Like any explosion investigation, the Firepunk team has been reviewing the videos, frame by frame, trying to piece together exactly what happened to try and shed some light on the subject.
“Looking at the slow motion videos, you can see a puff of smoke up at the head gasket, and the cooling lines jumped,” Lyn says.
“So it kind of appears that we might have gotten combustion into the water jackets. We have a few theories, but nothing concrete right now.”
One thing that contributes to the mystery is the fact that at the time of the failure, the engine was below its performance ceiling.
“On the dyno, we were doing short little 4,500-rpm holds. Basically we free-rev the engine to 5,000 rpm and then load it down to where it holds it at 4,500 rpm as you feed it throttle. It comes out to be a two or three-second power run. It’s pretty tame on the engine compared to some of what we do.” says Lyn.
“Horsepower and torque-wise, we weren’t anywhere close to any boundaries or pushing anything hard enough to fail. We were at about 2,200 horsepower and we make that every time we go down the track. We were at 2,500 foot-pounds of torque at the time of the failure, and we make 500 more foot-pounds of torque during a pass at the track. It wasn’t like we were trying to exceed any limits on this run. This seems like there was a catastrophic event of some kind.”

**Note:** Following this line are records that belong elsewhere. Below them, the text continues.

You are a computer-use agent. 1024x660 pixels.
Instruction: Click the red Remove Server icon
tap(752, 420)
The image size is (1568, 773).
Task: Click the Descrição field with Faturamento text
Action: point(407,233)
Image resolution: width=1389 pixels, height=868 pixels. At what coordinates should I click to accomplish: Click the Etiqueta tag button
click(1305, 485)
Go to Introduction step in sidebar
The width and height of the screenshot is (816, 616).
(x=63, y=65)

Miller walked us through some of the team’s theories and thoughts regarding what happened.
“Whether it lifted the head or had a fire-ring failure, and allowed combustion gasses into the cooling jackets, or we got water into the cylinder and hydro-locked a cylinder – we really don’t know,” Lyn says.
“There are so many different ‘could be’ issues – cylinder pressure, timing issues, crank flex. We’ve done some testing with Fluidampr, and at 1,500 horsepower we were seeing 3 degrees of crank deflection, front to rear.”
While it was only the third pull of the day on the engine, there had been a hiccup prior in the day.
“This was the third pass on the dyno. On the first pull, there was a small glitch where the crank momentarily lost signal, but that showed up on the data log from that pull, and nothing like that showed up on the data log of the kaboom pull. Plus the issue was corrected before the second pull, and the second pull had no issues,” says Lyn.
An interesting piece of the puzzle is that the video clearly shows the catastrophic event occurring at the back of the engine, and that coincides with some previous engine testing the team had done.
“We’ve put some effort into monitoring some of the harmonics on the engine before. We had an oscilloscope on the crank signal sensor, and we could see each combustion event, and see the acceleration and deceleration of the crank through its rotation,” he says.
“One thing that the crew at Exergy noticed is that when the number six piston fired, it accelerated more than the other five cylinders. There might have been something there, since it seems that like that’s where the failure started.”
While the forensic analysis of the failure is still ongoing, Lyn readily admits that they may never know the exact cause of one of the nastiest dyno explosions we’ve ever seen.
“Ultimately it came down to a block failure. However, we really aren’t sure what caused the catastrophic event that led to it. It was a cast block, and it might have been fatigue mixed with a casting flaw, but I have my doubts about that. We’ve got an amazing fire-ring design and oversized 9/16-inch head studs, so we’ve got a solid setup, but we definitely want to incorporate a method of direct cylinder pressure monitoring going forward,” says Lyn.
What was supposed to be an easy off-season for the Firepunk crew–consisting of some light parts testing and combination refinement–has turned into a complete program overhaul.
“We not only broke the engine, but we tore up the custom wiring harness – which is estimated at about 40 hours of labor to repair – we broke our fuel rail, the custom gear drive timing cover, one of the turbo covers, and I’m going to have to refabricate most of the turbo piping,” says Lyn.
“It really wrecked a lot of stuff. There were holes in the dyno cell, and the room was covered in oil. Every time we turn around we realize something else is destroyed by the explosion. Luckily this happened on the dyno and not in the truck, because that could have been nasty.”